Quick summary: Vengeance is then a tool which creates instability in an attempt to create a stable ego.
Vengeance is a tool used to justify the dichotomy of ‘good or bad’ (in contrast to the dialectic of being both ‘good and bad’).
The ego attaches to dichotomies… ‘either or’ labels serve as judgments used to define permanence…
With vengeance we perpetuate the notion that good and bad exist separately and without relativity. By creating this idea of good and bad we create a construct that we can use to identify the self.
Vengeance is an action governed by the belief “I am good… and they are bad.”
Vengeance is a tool for proving the existence of a constructed identity… by attacking what I choose to label as bad, I prove the existence of my morals…
My morals are a construct I use to prove my existence and to prove the positive nature of that existence.
The irony is that acts of vengeance are usually in contrast to our morals… and by involving ourselves in vengeance we can create confusion concerning our ego… our constructed identity.
We become the moral and the immoral identity at the same time… the coexistence of contradiction wears on the mind… making us confused and fearful
Vengeance is then a tool which creates instability in an attempt to create a stable ego.
For the following questions, think about a desire for vengeance that you hold or have held in the past

  • What is the purpose of your vengeance?

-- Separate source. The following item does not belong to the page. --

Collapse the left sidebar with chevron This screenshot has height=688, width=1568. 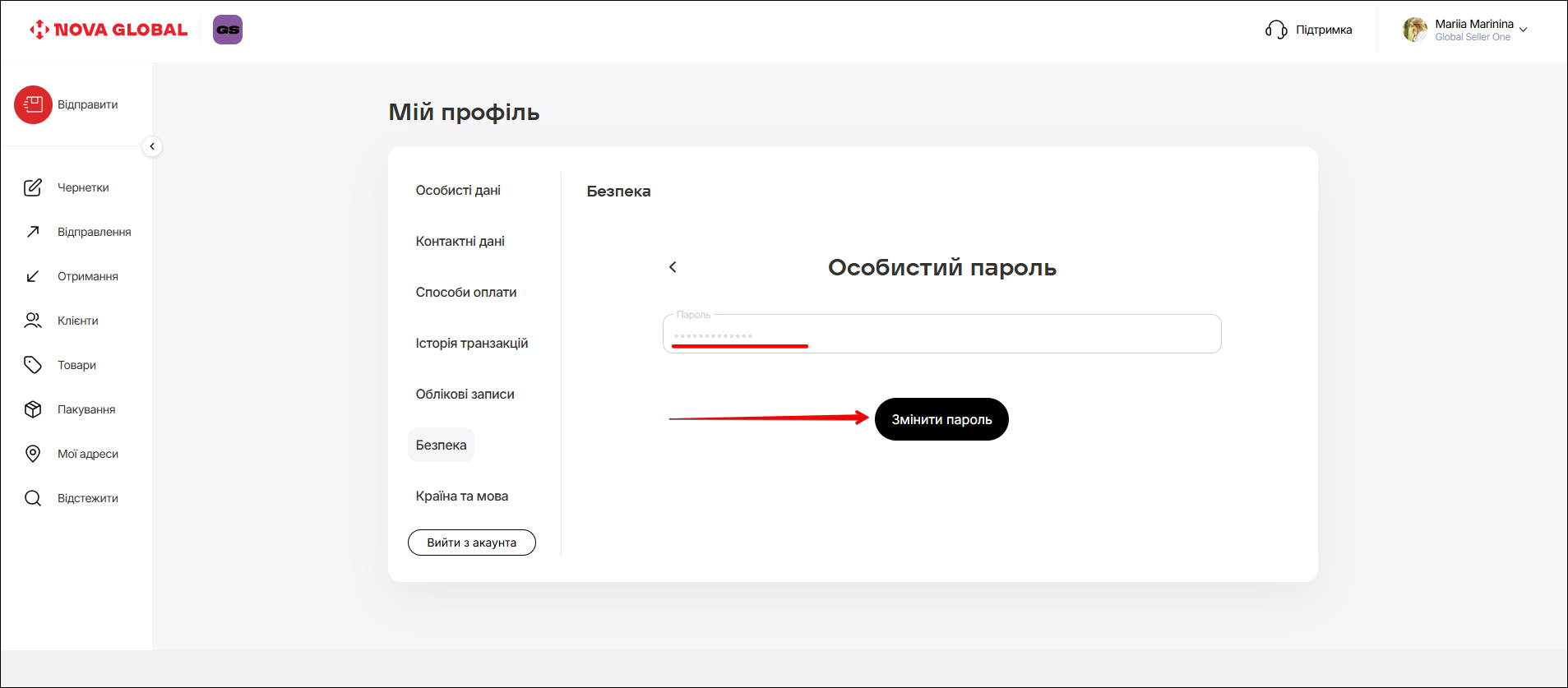pyautogui.click(x=152, y=146)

What does your vengeance hope to solve?

 

  • How will your acts of vengeance lead to your intended goals… your intended outcomes?

 

  • What will your acts of vengeance convince you about yourself?

 

  • What will be or what are the emotions that you hold surrounding the acts that you participated in, in the name of vengeance.

 

  • What justice does your vengeance serve… what injustice might arrive from that same act of vengeance?

 

  • What makes this act of vengeance important to who you are?

 

  • Are you seeking vengeance for another person’s act of vengeance? Will another person seek vengeance for your act of vengeance? When can you reasonably hope for the cycle of vengeance to stop?

 

  • How do you stop the cycle of vengeance?

 

  • In thinking about your vengeance, is there a belief that you are definitively right, good or moral while the offender is definitively wrong, bad and immoral?

 

  • How does your act of vengeance fit with your perception of who you are?

 

  • How does your act of vengeance fit with your defined morals and ethics?

 

  • Does your vengeance prove that you are good? Would your vengeance be justified if you could not conclude that you were good and the offender was bad?

 

  • How would empathy and compassion affect your desire for vengeance?

 
Vengeance is an action which serves as a distraction for the resolution of your pain and the pain felt by those who offended you.
 
Forgiveness heals the heart… without acceptance and forgiveness you fall into the suffering which arrives from the resistance of the idea that good and bad may not be as mutually exclusive as our ego’s want then to be.
 
Perhaps most things are not good or bad… they are both… infinitely.

2 replies on “Vengeance and the Ego”

  1. come on, you idiot, vengeance is to get back at the person that caused the pain. Put it more simple than this stupid list of useless questions you left here. I bet you want to get revenge on me for this rude comment now. Go fill out your stupid questionnaire then if so, see if it gets you anywhere.